[WHAT THE EXERCISE ASKS]
The answer must be the lines from the one that holds "美国 (623, 2161)" through the final line of the data, copied exactly, with no pictures.

Start of THE DATA

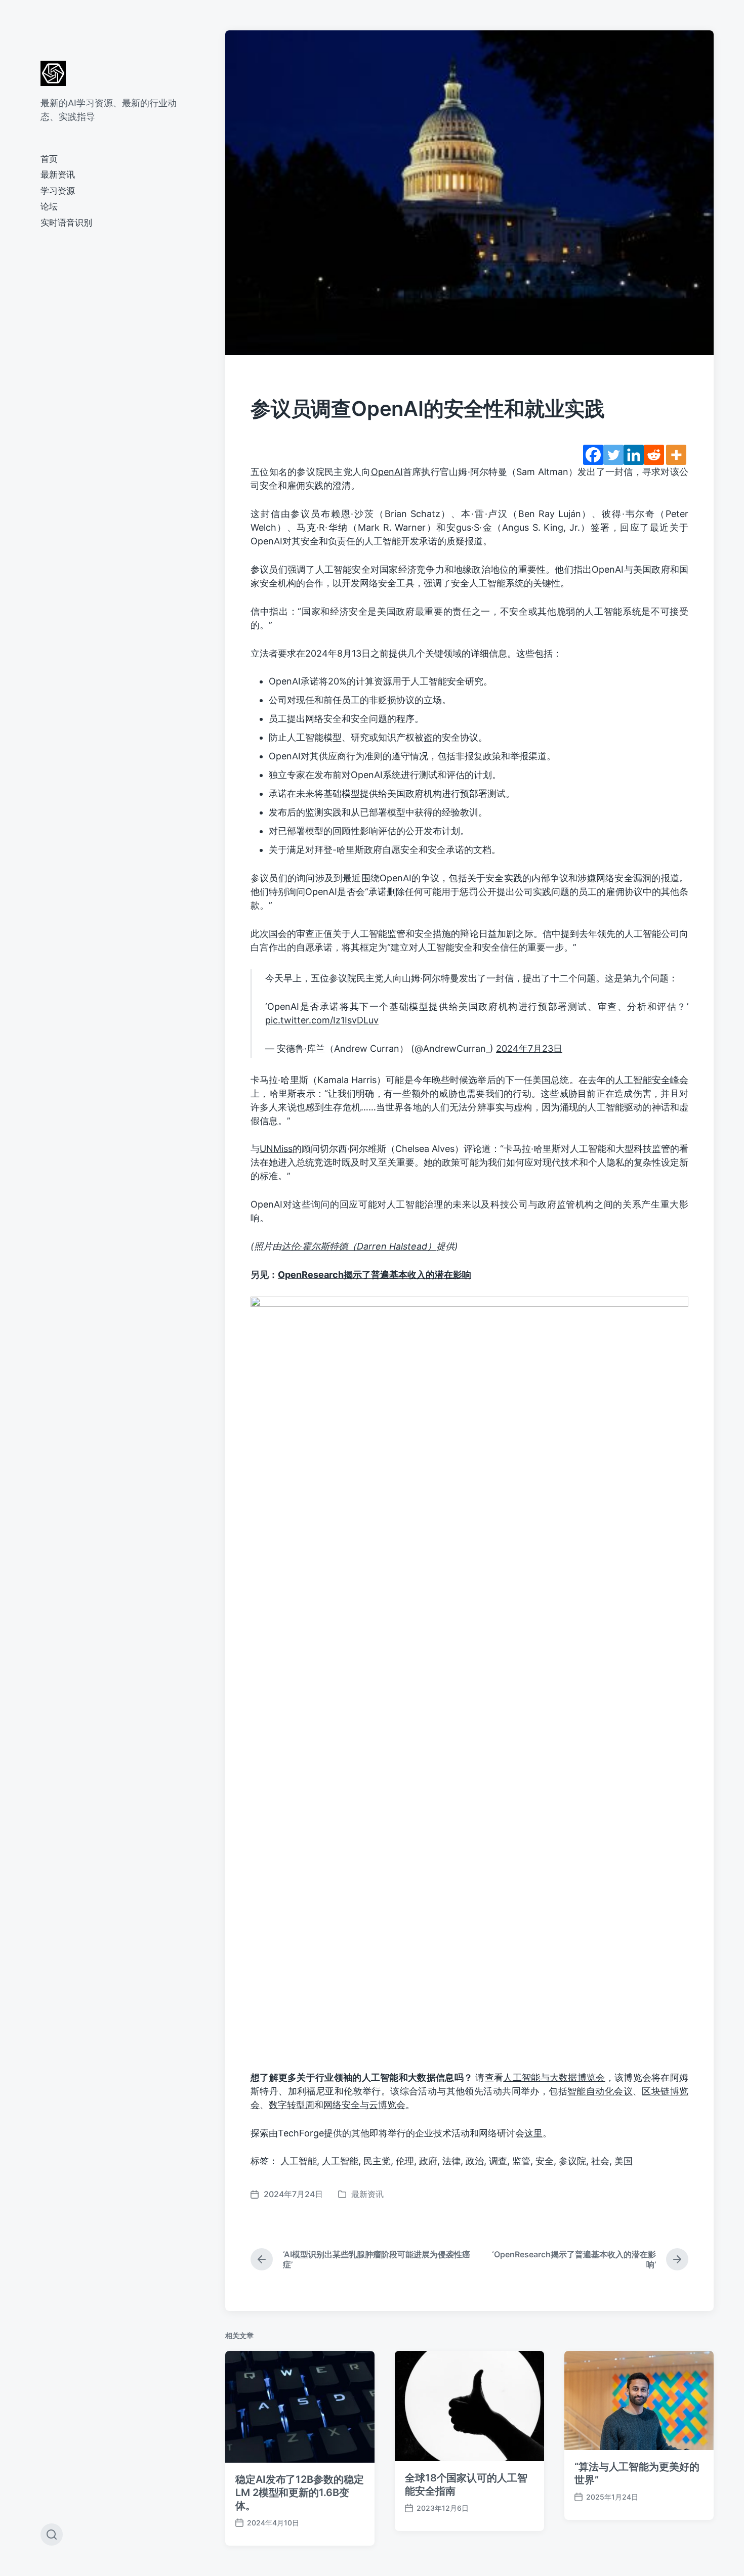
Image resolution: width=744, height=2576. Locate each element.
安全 (544, 2161)
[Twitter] (613, 455)
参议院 (572, 2161)
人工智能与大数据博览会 (554, 2077)
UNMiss (276, 1148)
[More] (676, 455)
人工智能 (298, 2161)
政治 (475, 2161)
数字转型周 (291, 2104)
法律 (451, 2161)
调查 (498, 2161)
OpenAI (387, 471)
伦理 (405, 2161)
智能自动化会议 (600, 2091)
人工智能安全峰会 (651, 1080)
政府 (428, 2161)
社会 (600, 2161)
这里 (533, 2133)
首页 (49, 159)
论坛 (49, 206)
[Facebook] (593, 455)
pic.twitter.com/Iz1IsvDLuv (322, 1020)
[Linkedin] (634, 455)
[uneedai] (53, 73)
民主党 (377, 2161)
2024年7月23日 (529, 1048)
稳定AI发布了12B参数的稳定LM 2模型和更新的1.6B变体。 (299, 2492)
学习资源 (57, 191)
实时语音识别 (66, 223)
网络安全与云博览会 (364, 2104)
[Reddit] (654, 455)
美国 (623, 2161)
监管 (521, 2161)
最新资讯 (57, 174)
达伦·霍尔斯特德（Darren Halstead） (358, 1246)
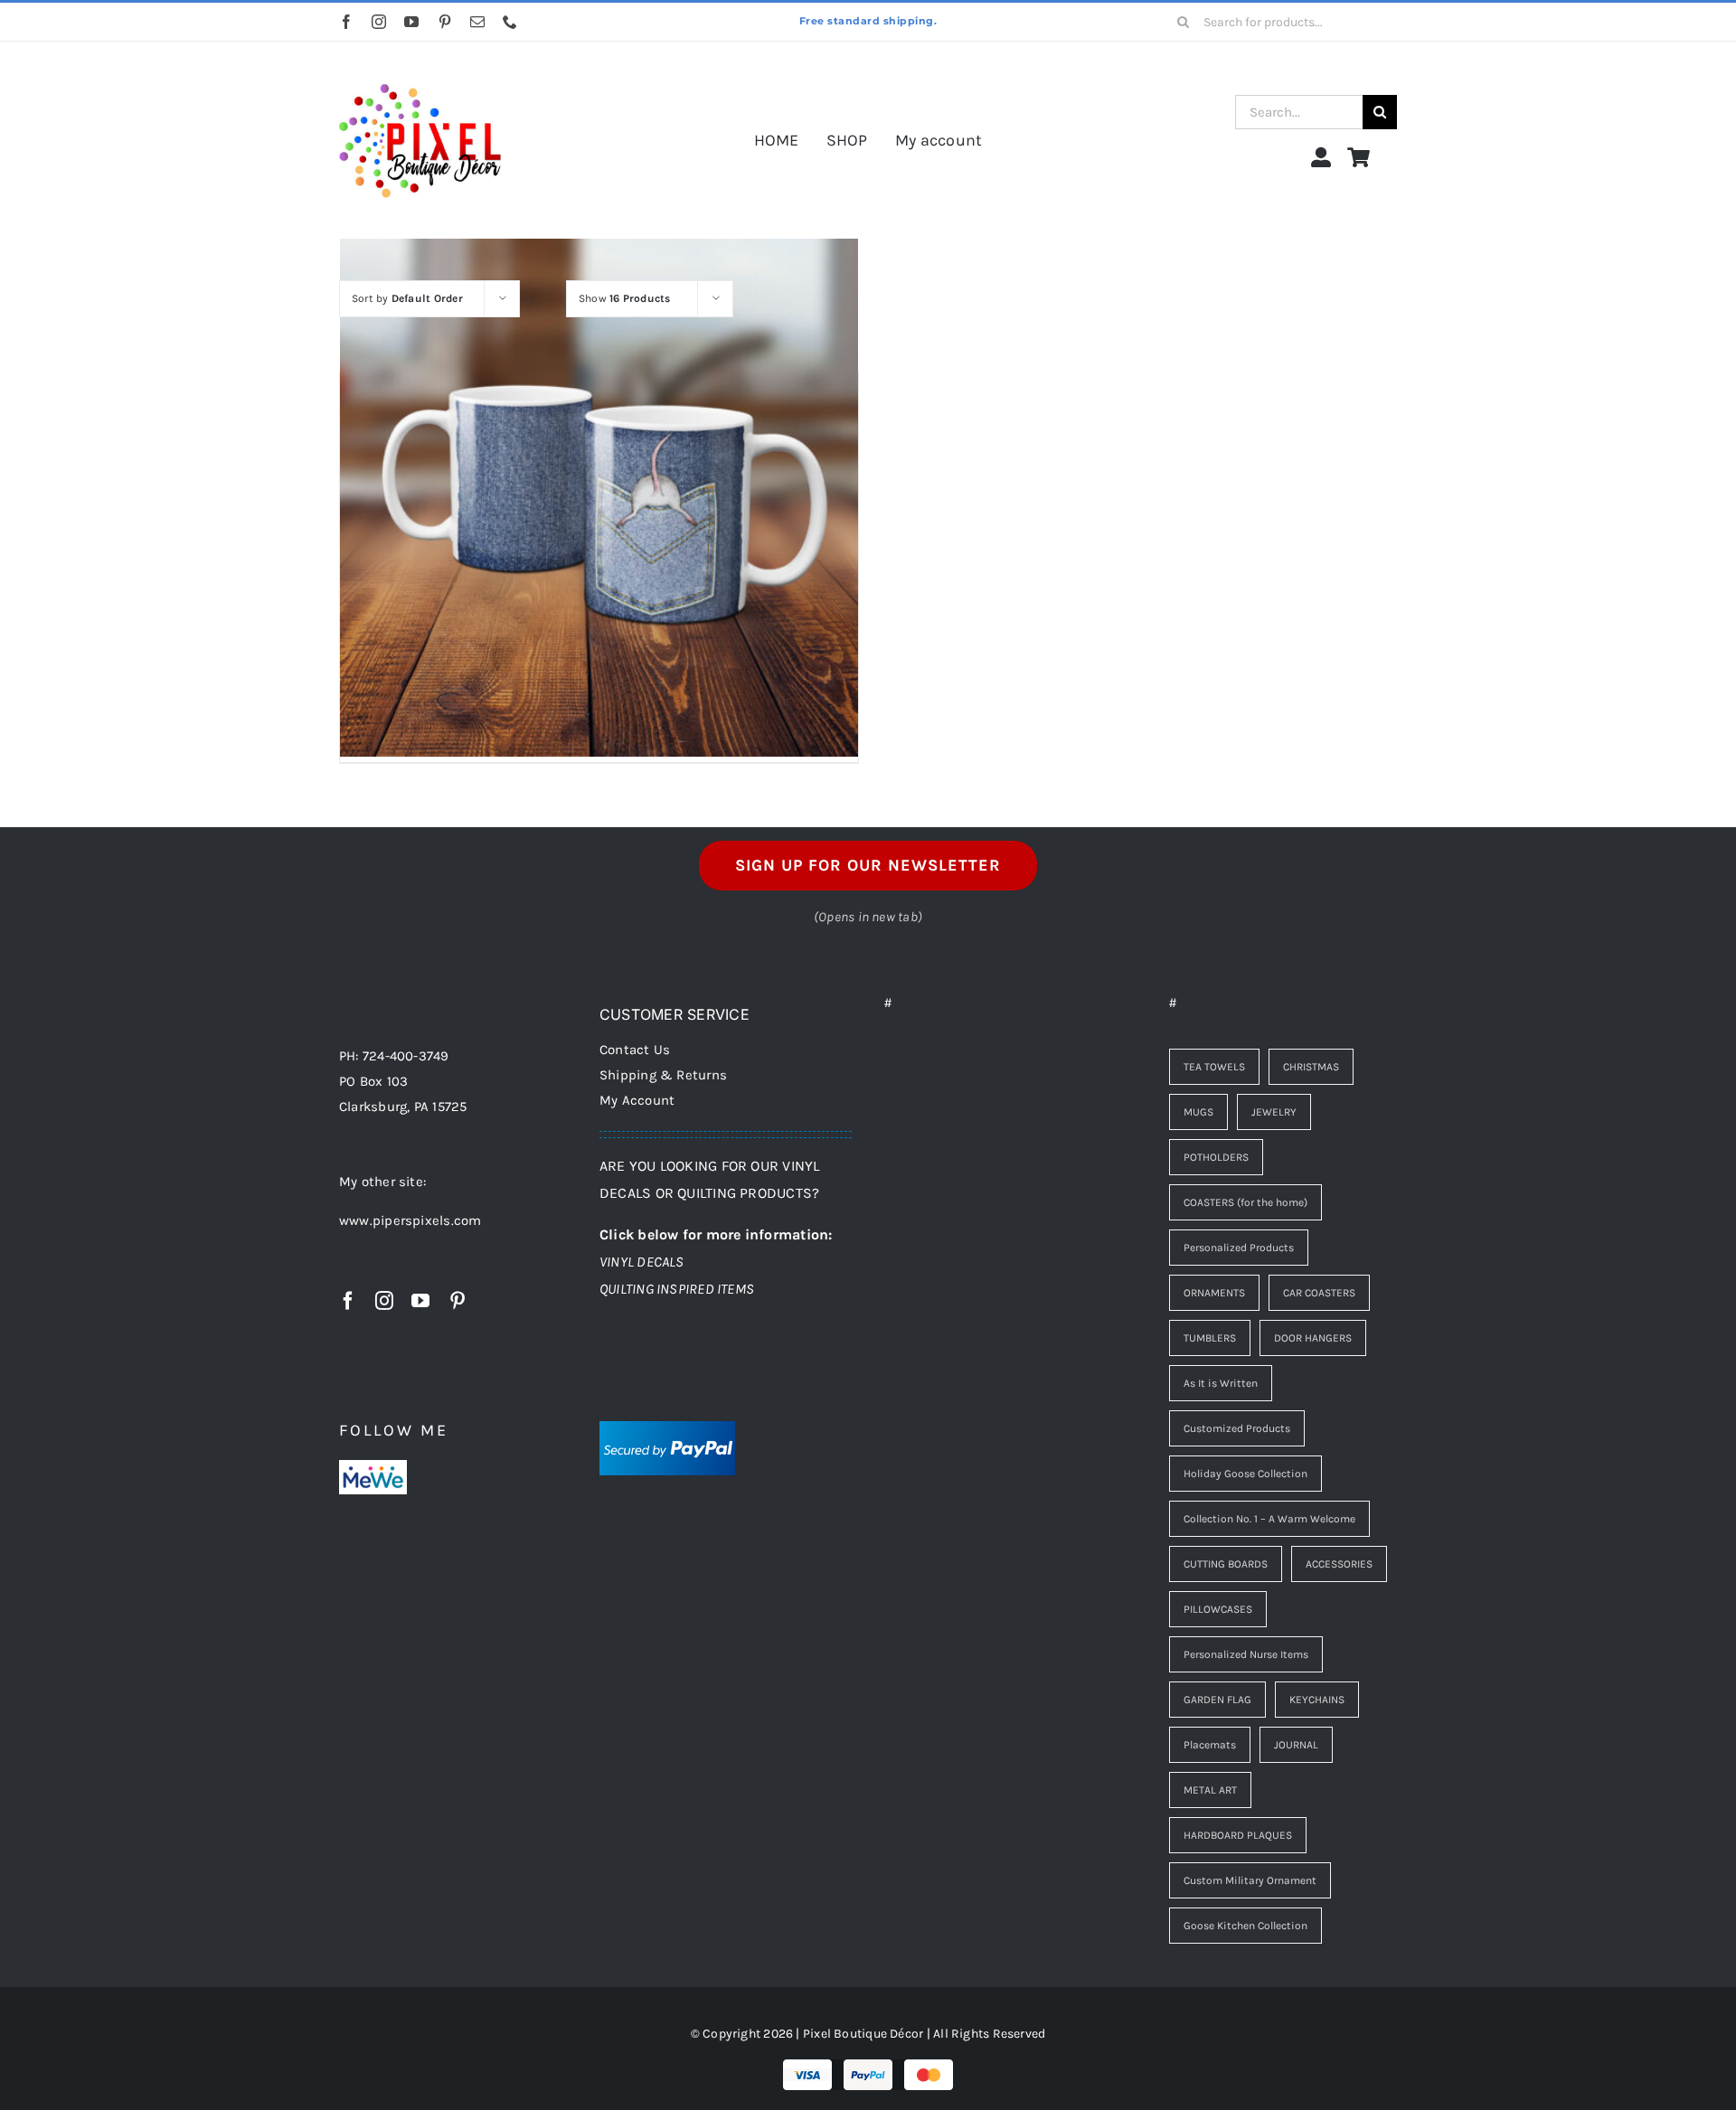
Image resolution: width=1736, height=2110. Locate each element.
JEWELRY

End of THE DATA

[WRITTEN ANSWER]
美国 (623, 2161)
监管 (521, 2161)
最新资讯 (57, 174)
达伦·霍尔斯特德（Darren Halstead） (358, 1246)
Image resolution: width=1736, height=2110. Locate each element.
JEWELRY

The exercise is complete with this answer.